**EXERCISE:**
All lines below containing "each" are to be listed.

**GIVEN RECORDS:**
+===+
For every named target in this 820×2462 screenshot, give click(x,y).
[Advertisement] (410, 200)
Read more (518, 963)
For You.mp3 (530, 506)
+===+
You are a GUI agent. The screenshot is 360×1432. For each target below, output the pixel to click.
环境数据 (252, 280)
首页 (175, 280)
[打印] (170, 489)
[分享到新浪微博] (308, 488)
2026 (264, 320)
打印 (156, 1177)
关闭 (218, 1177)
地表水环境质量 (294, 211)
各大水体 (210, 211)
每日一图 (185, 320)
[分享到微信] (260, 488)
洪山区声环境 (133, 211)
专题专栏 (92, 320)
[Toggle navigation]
+===+
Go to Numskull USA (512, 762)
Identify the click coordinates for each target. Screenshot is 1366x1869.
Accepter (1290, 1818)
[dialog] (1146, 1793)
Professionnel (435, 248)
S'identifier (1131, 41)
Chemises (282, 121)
+===+
**SOLUTION:**
You are a GUI agent. The screenshot is 360×1432. For each target below, output the pixel to click.
Identify the click coordinates for each target. Screenshot is 1366x1869.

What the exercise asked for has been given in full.